---- INPUT DATA
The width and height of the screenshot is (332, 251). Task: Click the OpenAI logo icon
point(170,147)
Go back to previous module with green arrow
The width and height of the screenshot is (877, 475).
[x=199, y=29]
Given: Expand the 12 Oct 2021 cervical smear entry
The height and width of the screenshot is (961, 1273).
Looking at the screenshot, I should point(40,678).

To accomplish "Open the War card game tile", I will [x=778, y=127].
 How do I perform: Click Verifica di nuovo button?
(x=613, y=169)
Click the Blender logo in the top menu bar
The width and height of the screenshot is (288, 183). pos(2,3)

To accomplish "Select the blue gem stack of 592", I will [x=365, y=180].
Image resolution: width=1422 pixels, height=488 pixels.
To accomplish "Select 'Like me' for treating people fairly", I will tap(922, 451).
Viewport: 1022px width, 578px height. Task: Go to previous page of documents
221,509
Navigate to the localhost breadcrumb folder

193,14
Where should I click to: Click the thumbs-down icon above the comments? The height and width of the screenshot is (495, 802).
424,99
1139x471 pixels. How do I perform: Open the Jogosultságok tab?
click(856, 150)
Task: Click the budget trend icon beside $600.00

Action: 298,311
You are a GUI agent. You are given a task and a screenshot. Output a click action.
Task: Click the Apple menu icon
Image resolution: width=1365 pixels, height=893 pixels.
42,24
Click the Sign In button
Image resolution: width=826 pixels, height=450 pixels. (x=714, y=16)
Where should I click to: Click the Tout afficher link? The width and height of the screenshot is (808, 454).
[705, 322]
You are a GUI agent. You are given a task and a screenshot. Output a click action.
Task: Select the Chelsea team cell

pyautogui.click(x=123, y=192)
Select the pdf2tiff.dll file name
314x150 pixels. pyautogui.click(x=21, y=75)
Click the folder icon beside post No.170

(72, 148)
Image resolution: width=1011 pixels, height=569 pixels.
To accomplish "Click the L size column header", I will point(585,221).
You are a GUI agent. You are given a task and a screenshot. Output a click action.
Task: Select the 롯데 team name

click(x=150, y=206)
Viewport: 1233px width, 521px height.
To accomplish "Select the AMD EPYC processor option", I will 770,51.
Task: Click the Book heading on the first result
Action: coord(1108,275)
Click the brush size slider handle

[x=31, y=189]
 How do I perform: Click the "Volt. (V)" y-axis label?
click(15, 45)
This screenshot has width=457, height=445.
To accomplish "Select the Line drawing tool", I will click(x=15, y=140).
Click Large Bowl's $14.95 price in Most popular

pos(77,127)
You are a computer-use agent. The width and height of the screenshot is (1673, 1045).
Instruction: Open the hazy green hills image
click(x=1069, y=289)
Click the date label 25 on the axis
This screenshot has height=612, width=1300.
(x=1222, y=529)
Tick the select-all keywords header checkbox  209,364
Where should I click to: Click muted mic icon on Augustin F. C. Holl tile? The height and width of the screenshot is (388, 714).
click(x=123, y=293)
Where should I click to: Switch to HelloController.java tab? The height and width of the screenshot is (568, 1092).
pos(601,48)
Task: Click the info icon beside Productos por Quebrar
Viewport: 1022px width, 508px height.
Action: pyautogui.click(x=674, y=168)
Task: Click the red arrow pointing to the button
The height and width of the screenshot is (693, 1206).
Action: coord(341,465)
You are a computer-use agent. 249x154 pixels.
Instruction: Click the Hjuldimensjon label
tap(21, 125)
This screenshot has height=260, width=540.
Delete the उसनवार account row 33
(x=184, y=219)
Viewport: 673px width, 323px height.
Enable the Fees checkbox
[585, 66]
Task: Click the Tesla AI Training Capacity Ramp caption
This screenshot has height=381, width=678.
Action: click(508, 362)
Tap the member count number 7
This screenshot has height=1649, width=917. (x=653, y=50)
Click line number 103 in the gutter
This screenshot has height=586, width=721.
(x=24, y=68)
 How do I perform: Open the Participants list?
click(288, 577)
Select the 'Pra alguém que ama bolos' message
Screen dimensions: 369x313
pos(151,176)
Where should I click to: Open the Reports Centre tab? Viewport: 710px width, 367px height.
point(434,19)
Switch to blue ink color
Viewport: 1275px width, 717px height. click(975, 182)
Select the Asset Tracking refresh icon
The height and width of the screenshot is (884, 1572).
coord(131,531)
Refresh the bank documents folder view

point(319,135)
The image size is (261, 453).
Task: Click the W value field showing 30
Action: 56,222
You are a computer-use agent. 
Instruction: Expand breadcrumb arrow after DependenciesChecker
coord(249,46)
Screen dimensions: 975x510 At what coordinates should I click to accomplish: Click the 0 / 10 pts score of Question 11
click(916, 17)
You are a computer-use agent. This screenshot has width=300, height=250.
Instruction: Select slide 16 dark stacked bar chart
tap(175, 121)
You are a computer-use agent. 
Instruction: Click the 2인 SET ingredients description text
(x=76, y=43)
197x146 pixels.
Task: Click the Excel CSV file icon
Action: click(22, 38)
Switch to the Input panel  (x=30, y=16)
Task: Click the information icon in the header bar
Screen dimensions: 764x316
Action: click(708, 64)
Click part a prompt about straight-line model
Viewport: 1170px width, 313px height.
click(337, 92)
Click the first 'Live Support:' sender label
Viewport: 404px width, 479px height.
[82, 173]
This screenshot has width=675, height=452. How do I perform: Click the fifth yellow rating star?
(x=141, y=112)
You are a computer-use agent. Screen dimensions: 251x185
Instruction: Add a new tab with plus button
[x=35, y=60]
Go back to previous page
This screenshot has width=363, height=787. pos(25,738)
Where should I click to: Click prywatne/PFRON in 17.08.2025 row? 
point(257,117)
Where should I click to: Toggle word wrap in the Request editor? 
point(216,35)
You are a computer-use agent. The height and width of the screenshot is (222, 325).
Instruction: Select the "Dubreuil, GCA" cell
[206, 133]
--------
- _YOUR ASSIGNMENT_: Type out each entry above again, exactly.

- _TASK ANSWER_:
The width and height of the screenshot is (332, 251). Task: Click the OpenAI logo icon
point(170,147)
Go back to previous module with green arrow
The width and height of the screenshot is (877, 475).
[x=199, y=29]
Given: Expand the 12 Oct 2021 cervical smear entry
The height and width of the screenshot is (961, 1273).
Looking at the screenshot, I should point(40,678).

To accomplish "Open the War card game tile", I will [x=778, y=127].
 How do I perform: Click Verifica di nuovo button?
(x=613, y=169)
Click the Blender logo in the top menu bar
The width and height of the screenshot is (288, 183). pos(2,3)

To accomplish "Select the blue gem stack of 592", I will [x=365, y=180].
Image resolution: width=1422 pixels, height=488 pixels.
To accomplish "Select 'Like me' for treating people fairly", I will tap(922, 451).
Viewport: 1022px width, 578px height. Task: Go to previous page of documents
221,509
Navigate to the localhost breadcrumb folder

193,14
Where should I click to: Click the thumbs-down icon above the comments? The height and width of the screenshot is (495, 802).
424,99
1139x471 pixels. How do I perform: Open the Jogosultságok tab?
click(856, 150)
Task: Click the budget trend icon beside $600.00

Action: 298,311
You are a GUI agent. You are given a task and a screenshot. Output a click action.
Task: Click the Apple menu icon
Image resolution: width=1365 pixels, height=893 pixels.
42,24
Click the Sign In button
Image resolution: width=826 pixels, height=450 pixels. (x=714, y=16)
Where should I click to: Click the Tout afficher link? The width and height of the screenshot is (808, 454).
[705, 322]
You are a GUI agent. You are given a task and a screenshot. Output a click action.
Task: Select the Chelsea team cell

pyautogui.click(x=123, y=192)
Select the pdf2tiff.dll file name
314x150 pixels. pyautogui.click(x=21, y=75)
Click the folder icon beside post No.170

(72, 148)
Image resolution: width=1011 pixels, height=569 pixels.
To accomplish "Click the L size column header", I will point(585,221).
You are a GUI agent. You are given a task and a screenshot. Output a click action.
Task: Select the 롯데 team name

click(x=150, y=206)
Viewport: 1233px width, 521px height.
To accomplish "Select the AMD EPYC processor option", I will 770,51.
Task: Click the Book heading on the first result
Action: coord(1108,275)
Click the brush size slider handle

[x=31, y=189]
 How do I perform: Click the "Volt. (V)" y-axis label?
click(15, 45)
This screenshot has width=457, height=445.
To accomplish "Select the Line drawing tool", I will click(x=15, y=140).
Click Large Bowl's $14.95 price in Most popular

pos(77,127)
You are a computer-use agent. The width and height of the screenshot is (1673, 1045).
Instruction: Open the hazy green hills image
click(x=1069, y=289)
Click the date label 25 on the axis
This screenshot has height=612, width=1300.
(x=1222, y=529)
Tick the select-all keywords header checkbox  209,364
Where should I click to: Click muted mic icon on Augustin F. C. Holl tile? The height and width of the screenshot is (388, 714).
click(x=123, y=293)
Where should I click to: Switch to HelloController.java tab? The height and width of the screenshot is (568, 1092).
pos(601,48)
Task: Click the info icon beside Productos por Quebrar
Viewport: 1022px width, 508px height.
Action: pyautogui.click(x=674, y=168)
Task: Click the red arrow pointing to the button
The height and width of the screenshot is (693, 1206).
Action: coord(341,465)
You are a computer-use agent. 249x154 pixels.
Instruction: Click the Hjuldimensjon label
tap(21, 125)
This screenshot has height=260, width=540.
Delete the उसनवार account row 33
(x=184, y=219)
Viewport: 673px width, 323px height.
Enable the Fees checkbox
[585, 66]
Task: Click the Tesla AI Training Capacity Ramp caption
This screenshot has height=381, width=678.
Action: click(508, 362)
Tap the member count number 7
This screenshot has height=1649, width=917. (x=653, y=50)
Click line number 103 in the gutter
This screenshot has height=586, width=721.
(x=24, y=68)
 How do I perform: Open the Participants list?
click(288, 577)
Select the 'Pra alguém que ama bolos' message
Screen dimensions: 369x313
pos(151,176)
Where should I click to: Open the Reports Centre tab? Viewport: 710px width, 367px height.
point(434,19)
Switch to blue ink color
Viewport: 1275px width, 717px height. click(975, 182)
Select the Asset Tracking refresh icon
The height and width of the screenshot is (884, 1572).
coord(131,531)
Refresh the bank documents folder view

point(319,135)
The image size is (261, 453).
Task: Click the W value field showing 30
Action: 56,222
You are a computer-use agent. 
Instruction: Expand breadcrumb arrow after DependenciesChecker
coord(249,46)
Screen dimensions: 975x510 At what coordinates should I click to accomplish: Click the 0 / 10 pts score of Question 11
click(916, 17)
You are a computer-use agent. This screenshot has width=300, height=250.
Instruction: Select slide 16 dark stacked bar chart
tap(175, 121)
You are a computer-use agent. 
Instruction: Click the 2인 SET ingredients description text
(x=76, y=43)
197x146 pixels.
Task: Click the Excel CSV file icon
Action: click(22, 38)
Switch to the Input panel  (x=30, y=16)
Task: Click the information icon in the header bar
Screen dimensions: 764x316
Action: click(708, 64)
Click part a prompt about straight-line model
Viewport: 1170px width, 313px height.
click(337, 92)
Click the first 'Live Support:' sender label
Viewport: 404px width, 479px height.
[82, 173]
This screenshot has width=675, height=452. How do I perform: Click the fifth yellow rating star?
(x=141, y=112)
You are a computer-use agent. Screen dimensions: 251x185
Instruction: Add a new tab with plus button
[x=35, y=60]
Go back to previous page
This screenshot has width=363, height=787. pos(25,738)
Where should I click to: Click prywatne/PFRON in 17.08.2025 row? 
point(257,117)
Where should I click to: Toggle word wrap in the Request editor? 
point(216,35)
You are a computer-use agent. The height and width of the screenshot is (222, 325).
Instruction: Select the "Dubreuil, GCA" cell
[206, 133]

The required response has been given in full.